:: Records for this exercise ::
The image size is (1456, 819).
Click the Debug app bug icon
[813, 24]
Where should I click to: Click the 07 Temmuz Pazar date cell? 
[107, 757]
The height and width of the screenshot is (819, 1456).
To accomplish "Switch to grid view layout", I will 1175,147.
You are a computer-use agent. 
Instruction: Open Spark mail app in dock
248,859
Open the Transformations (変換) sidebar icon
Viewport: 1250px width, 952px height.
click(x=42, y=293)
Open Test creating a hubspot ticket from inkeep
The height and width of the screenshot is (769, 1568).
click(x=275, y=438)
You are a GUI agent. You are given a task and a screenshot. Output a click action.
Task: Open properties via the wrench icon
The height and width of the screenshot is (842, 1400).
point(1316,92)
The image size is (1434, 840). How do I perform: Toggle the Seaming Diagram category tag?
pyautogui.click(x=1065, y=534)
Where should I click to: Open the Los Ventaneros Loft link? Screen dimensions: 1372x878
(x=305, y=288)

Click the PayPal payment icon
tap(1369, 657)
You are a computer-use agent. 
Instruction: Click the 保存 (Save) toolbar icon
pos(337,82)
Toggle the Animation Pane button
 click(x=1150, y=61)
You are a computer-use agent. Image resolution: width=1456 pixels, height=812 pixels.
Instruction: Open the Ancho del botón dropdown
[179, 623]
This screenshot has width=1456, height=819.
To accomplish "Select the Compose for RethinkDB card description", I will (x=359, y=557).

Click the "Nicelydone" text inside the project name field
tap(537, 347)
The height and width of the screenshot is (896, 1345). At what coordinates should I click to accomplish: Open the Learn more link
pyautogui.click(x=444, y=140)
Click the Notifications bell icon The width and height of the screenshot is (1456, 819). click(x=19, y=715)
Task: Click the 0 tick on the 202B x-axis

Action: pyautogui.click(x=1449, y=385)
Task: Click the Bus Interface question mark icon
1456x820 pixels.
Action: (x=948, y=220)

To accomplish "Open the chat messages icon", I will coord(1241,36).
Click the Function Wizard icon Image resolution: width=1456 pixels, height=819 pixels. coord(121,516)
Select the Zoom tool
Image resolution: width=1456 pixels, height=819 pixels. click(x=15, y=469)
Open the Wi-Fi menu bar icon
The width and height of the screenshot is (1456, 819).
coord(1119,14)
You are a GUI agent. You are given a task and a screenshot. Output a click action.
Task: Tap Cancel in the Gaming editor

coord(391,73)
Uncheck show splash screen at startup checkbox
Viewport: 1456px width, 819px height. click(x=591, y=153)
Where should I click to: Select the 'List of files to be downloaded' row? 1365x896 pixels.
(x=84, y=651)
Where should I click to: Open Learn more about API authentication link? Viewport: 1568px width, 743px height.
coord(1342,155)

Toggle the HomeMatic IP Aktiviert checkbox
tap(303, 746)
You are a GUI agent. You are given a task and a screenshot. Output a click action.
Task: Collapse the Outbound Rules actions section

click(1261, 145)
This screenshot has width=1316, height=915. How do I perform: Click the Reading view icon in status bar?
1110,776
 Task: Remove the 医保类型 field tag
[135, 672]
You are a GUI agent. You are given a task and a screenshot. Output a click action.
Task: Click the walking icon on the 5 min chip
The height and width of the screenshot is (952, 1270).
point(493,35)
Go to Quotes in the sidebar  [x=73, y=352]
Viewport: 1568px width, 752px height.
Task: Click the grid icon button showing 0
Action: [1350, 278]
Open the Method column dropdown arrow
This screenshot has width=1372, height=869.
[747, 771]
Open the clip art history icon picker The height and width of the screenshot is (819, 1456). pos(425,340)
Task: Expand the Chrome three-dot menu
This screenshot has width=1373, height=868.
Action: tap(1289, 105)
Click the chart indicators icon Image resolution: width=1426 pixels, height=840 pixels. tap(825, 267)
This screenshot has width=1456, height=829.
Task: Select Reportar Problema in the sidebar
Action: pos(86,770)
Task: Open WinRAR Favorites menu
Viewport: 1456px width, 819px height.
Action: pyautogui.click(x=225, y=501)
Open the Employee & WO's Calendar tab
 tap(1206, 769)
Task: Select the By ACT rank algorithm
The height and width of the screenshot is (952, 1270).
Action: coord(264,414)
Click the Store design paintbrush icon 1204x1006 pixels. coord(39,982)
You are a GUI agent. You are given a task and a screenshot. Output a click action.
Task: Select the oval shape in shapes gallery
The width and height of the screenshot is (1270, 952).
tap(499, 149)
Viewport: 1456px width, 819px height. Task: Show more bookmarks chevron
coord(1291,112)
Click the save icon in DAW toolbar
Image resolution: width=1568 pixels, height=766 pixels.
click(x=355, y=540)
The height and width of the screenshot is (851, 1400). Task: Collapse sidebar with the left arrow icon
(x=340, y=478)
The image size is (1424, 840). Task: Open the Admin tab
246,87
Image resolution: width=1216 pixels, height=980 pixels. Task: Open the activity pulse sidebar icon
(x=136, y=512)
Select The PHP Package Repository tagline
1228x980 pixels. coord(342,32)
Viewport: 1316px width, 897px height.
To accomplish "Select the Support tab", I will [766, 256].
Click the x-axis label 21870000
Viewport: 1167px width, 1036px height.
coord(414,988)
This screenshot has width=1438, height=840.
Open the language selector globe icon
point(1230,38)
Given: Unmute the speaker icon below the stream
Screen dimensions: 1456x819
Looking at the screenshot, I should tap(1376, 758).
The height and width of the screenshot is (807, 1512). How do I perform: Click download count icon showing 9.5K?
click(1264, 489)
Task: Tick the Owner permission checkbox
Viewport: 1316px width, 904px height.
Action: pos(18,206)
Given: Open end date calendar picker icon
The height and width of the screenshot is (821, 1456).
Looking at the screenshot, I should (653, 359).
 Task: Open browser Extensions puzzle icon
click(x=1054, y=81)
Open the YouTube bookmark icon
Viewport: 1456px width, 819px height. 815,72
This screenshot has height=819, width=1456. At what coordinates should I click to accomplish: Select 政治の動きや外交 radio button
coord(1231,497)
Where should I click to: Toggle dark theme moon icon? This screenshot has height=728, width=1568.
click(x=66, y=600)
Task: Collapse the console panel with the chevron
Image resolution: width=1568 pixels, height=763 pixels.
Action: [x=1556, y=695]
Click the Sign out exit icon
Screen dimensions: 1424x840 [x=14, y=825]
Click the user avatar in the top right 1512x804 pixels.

:: Problem description ::
Output the lines of the records above exactly as they appear, from the line containing "You are a computer-use agent. Image" through the line containing "Open the Wi-Fi menu bar icon".

:: Solution ::
You are a computer-use agent. Image resolution: width=1456 pixels, height=812 pixels.
Instruction: Open the Ancho del botón dropdown
[179, 623]
This screenshot has width=1456, height=819.
To accomplish "Select the Compose for RethinkDB card description", I will (x=359, y=557).

Click the "Nicelydone" text inside the project name field
tap(537, 347)
The height and width of the screenshot is (896, 1345). At what coordinates should I click to accomplish: Open the Learn more link
pyautogui.click(x=444, y=140)
Click the Notifications bell icon The width and height of the screenshot is (1456, 819). click(x=19, y=715)
Task: Click the 0 tick on the 202B x-axis

Action: pyautogui.click(x=1449, y=385)
Task: Click the Bus Interface question mark icon
1456x820 pixels.
Action: (x=948, y=220)

To accomplish "Open the chat messages icon", I will coord(1241,36).
Click the Function Wizard icon Image resolution: width=1456 pixels, height=819 pixels. coord(121,516)
Select the Zoom tool
Image resolution: width=1456 pixels, height=819 pixels. click(x=15, y=469)
Open the Wi-Fi menu bar icon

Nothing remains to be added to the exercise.